Previous chapter To contents To appendices

Chapter 17, Pike internals - how to extend Pike

The rest of this book describes how Pike works and how to extend it with your own functions written in C or C++. Even if you are not interested in extending Pike, the information in this section can make you understand Pike better and thus make you a better Pike programmer. From this point on I will assume that the reader knows C or C++.

17.1 The master object

Pike is a very dynamic language. Sometimes that is not enough, sometimes you want to change the way Pike handles errors, loads modules or start scripts. All this and much more can be changed by modifying the master object. The master object is a Pike object like any other object, but it is loaded before anything else and is expected to perform certain things for the Pike executable. The Pike executable cannot function without a master object to take care of these things. Here is a list of the methods needed in the master object:
program cast_to_program(string program_name, string current_file)
This function is called whenever someone performs a cast from a string to a program.
program handle_inherit(string program_name, string current_file)
This is called whenever a Pike program which uses inherit with a string argument is called. It is expected to return the program to inherit.
void handle_error(array trace)
This function is expected to write the error messages when a run time error occurs. The argument is of the form ({"error_description", backtrace() }). If any error occurs in this routine Pike will dump core.
program cast_to_program(string program_name, string current_file)
This function is called whenever someone performs a cast from a string to an object.
mixed resolv(string identifier, string current_file)
This function is called whenever the compiler finds an unknown identifier in a program. It is normally used for loading modules. It is supposed to return ([])[0] if the master doesn't know what the value should be, and the value in question otherwise.
void _main(array(string) argv, array(string) env)
This function is supposed to start a Pike script. It receives all the command line arguments in the first array and all environment variables on the form "var=value". _main is called as soon as all modules and setup is done.
void compile_error(string file, int line, string err)
This function is called whenever a compile error is encountered. Normally it just writes a message to stderr.
string handle_include(string file, string current_file, int local_include)
This function is used to locate include files. file is the file name the user wants to include, and local_include is 1 if the user used double quotes rather than lesser-than, greater-than to quote the file name. Otherwise it is zero.

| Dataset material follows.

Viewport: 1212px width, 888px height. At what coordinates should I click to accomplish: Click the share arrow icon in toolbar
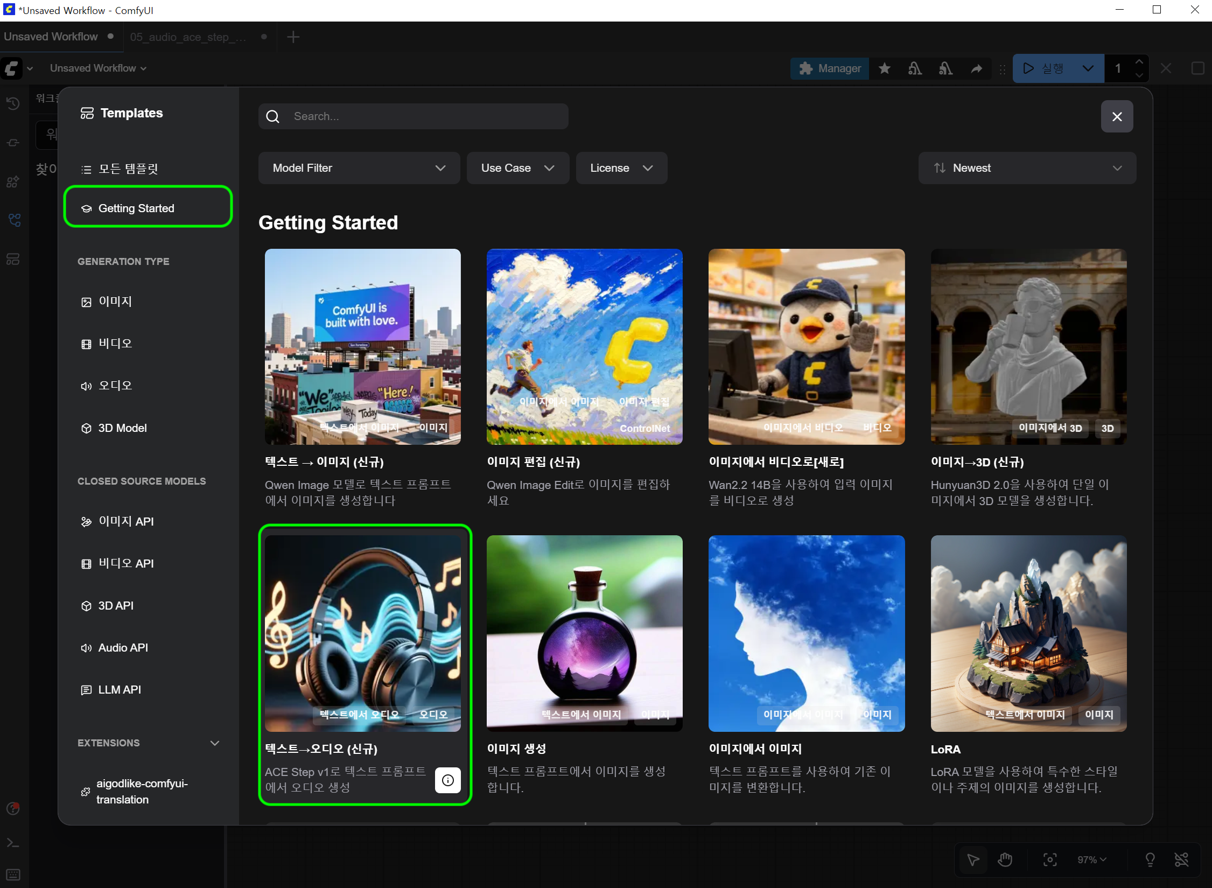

Aside from the above functions, which are expected from the Pike binary, the master object is also expected to provide functions used by Pike scripts. The current master object adds the following global functions:

add_include_path, remove_include_path, add_module_path, remove_module_path, add_program_path, remove_program_path, master, describe_backtrace, mkmultiset, strlen, new, clone, UNDEFINED, write, getenv and putenv.

There are at least two ways to change the behavior of the master object. (Except for editing it directly, which would cause other Pike scripts not to run in most cases.) You can either copy the master object, modify it and use the command line option -m to load your file instead of the default master object. However, since there might be more functionality added to the master object in the future I do not recommend this.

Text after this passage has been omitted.